Kody Wakasa

Personal information
- Full name: Kody M. Wasaka
- Date of birth: May 6, 1994 (age 32)
- Place of birth: Belmont, California, United States
- Height: 1.86 m (6 ft 1 in)
- Position: Defender

Youth career
- De Anza Force

College career
- Years: Team / Apps / (Gls)
- 2012–2016: Cal Poly Mustangs / 64 / (3)

Senior career*
- Years: Team / Apps / (Gls)
- 2014: Ventura County Fusion / 0 / (0)
- 2017–2018: Phoenix Rising / 38 / (1)
- 2019–2020: FC Tucson / 17 / (1)

= Kody Wakasa =

American soccer player

Kody Wakasa (born May 6, 1994) is an American former soccer player who previously played as a defender for FC Tucson in USL League One.

== Early life ==
Kody M. Wakasa was born in Belmont, California on May 6, 1994. His father, Michael, played soccer in high school and his mother Bonnie, played at UC Davis.

==Career==

===College===
Wakasa played five years of college soccer at California Polytechnic State University between 2012 and 2016. While at Cal Poly, Wakasa scored the game-winning overtime header against UC Santa Barbara in front of a crowd that was the 12th largest attendance in NCAA men's soccer regular-season history.

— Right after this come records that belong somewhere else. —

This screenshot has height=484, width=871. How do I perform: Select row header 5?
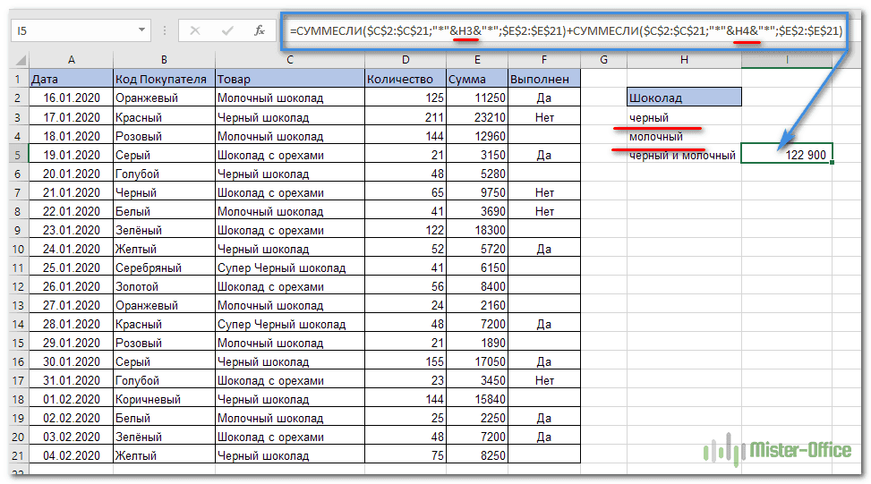15,155
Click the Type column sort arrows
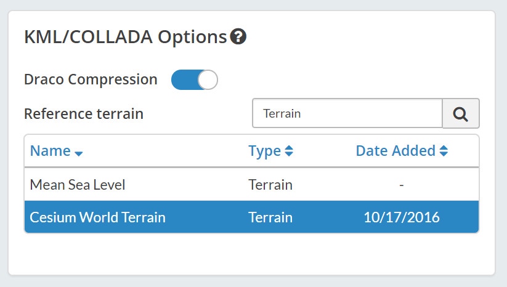Image resolution: width=507 pixels, height=287 pixels. tap(289, 152)

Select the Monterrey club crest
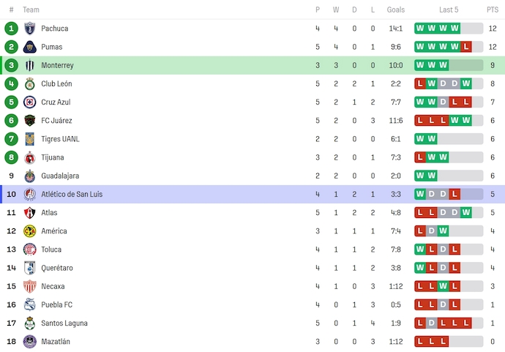(x=30, y=65)
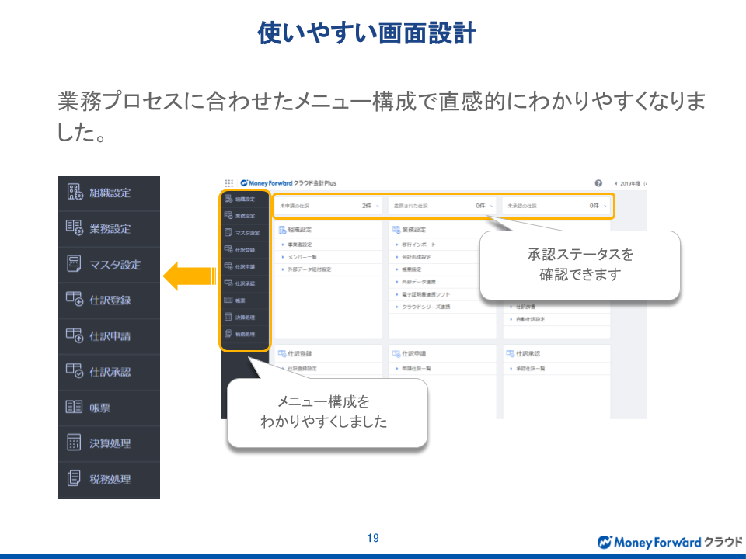Click the 決算処理 calculator icon in enlarged menu

[75, 443]
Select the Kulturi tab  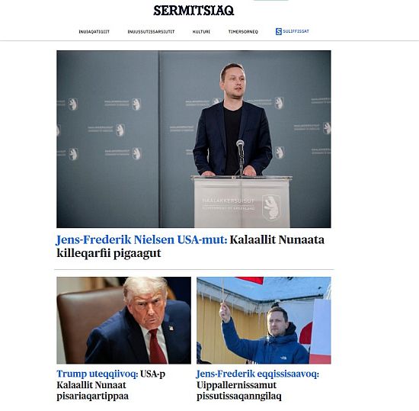click(201, 31)
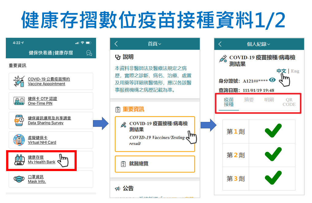Switch to the 摘要 tab
Image resolution: width=312 pixels, height=203 pixels.
[x=249, y=100]
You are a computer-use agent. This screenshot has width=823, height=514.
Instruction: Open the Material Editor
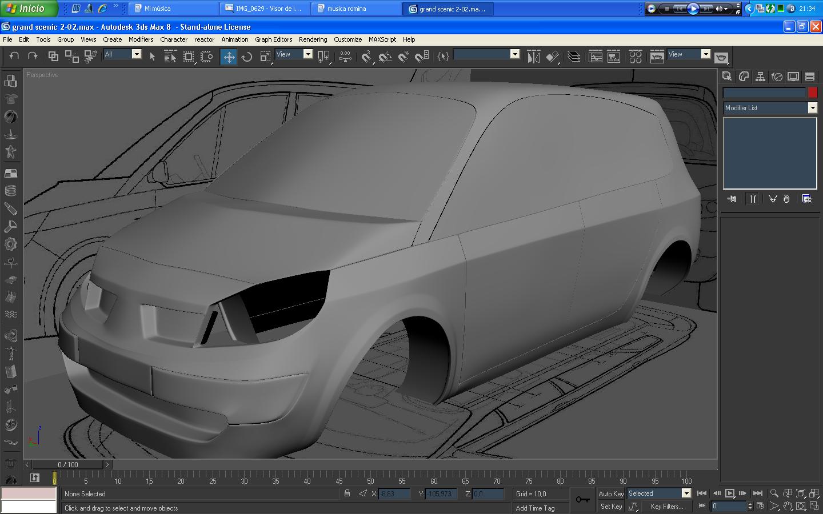(x=635, y=57)
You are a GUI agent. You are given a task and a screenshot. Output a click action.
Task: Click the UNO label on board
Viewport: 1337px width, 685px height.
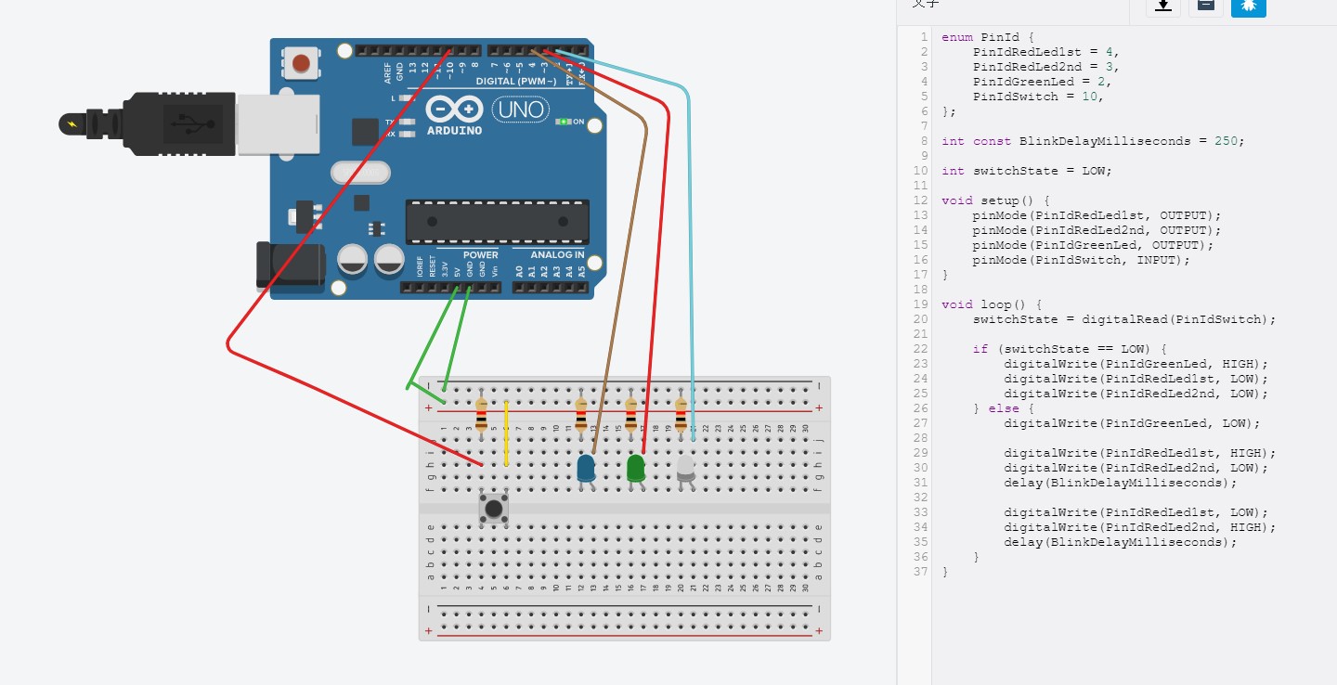coord(521,110)
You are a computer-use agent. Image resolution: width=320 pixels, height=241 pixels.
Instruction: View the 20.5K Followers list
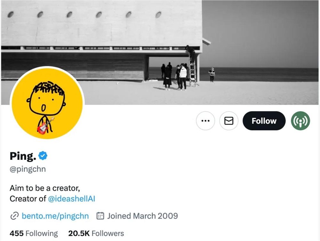(x=96, y=233)
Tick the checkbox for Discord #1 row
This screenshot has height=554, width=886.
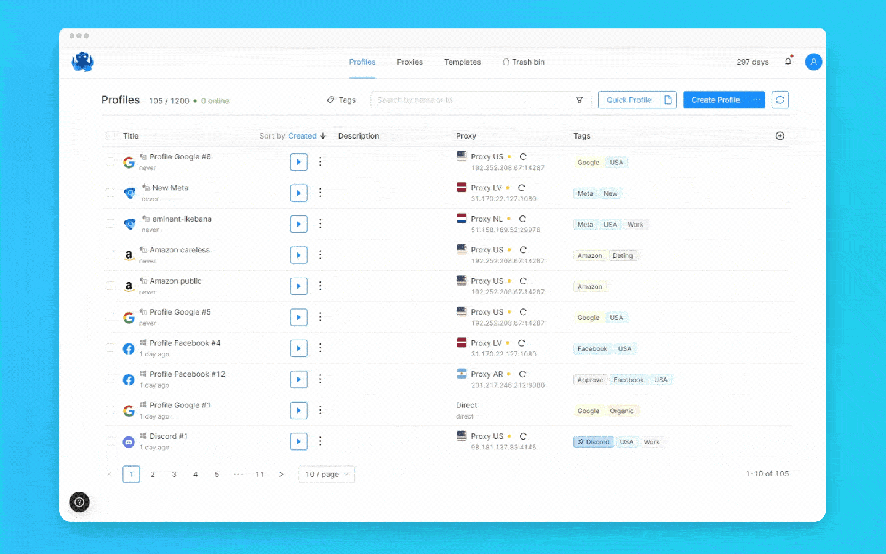click(110, 441)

He also was with USL PDL side Ventura County Fusion during his time at Cal Poly, but never appeared for the club.

===Professional===
Wakasa signed with United Soccer League club Phoenix Rising on March 24, 2017. After playing two years at Phoenix Rising, he then joined FC Tucson in USL League One in 2019. Wakasa retired on July 2, 2020, in order to attend the Stritch School of Medicine at Loyola University Chicago.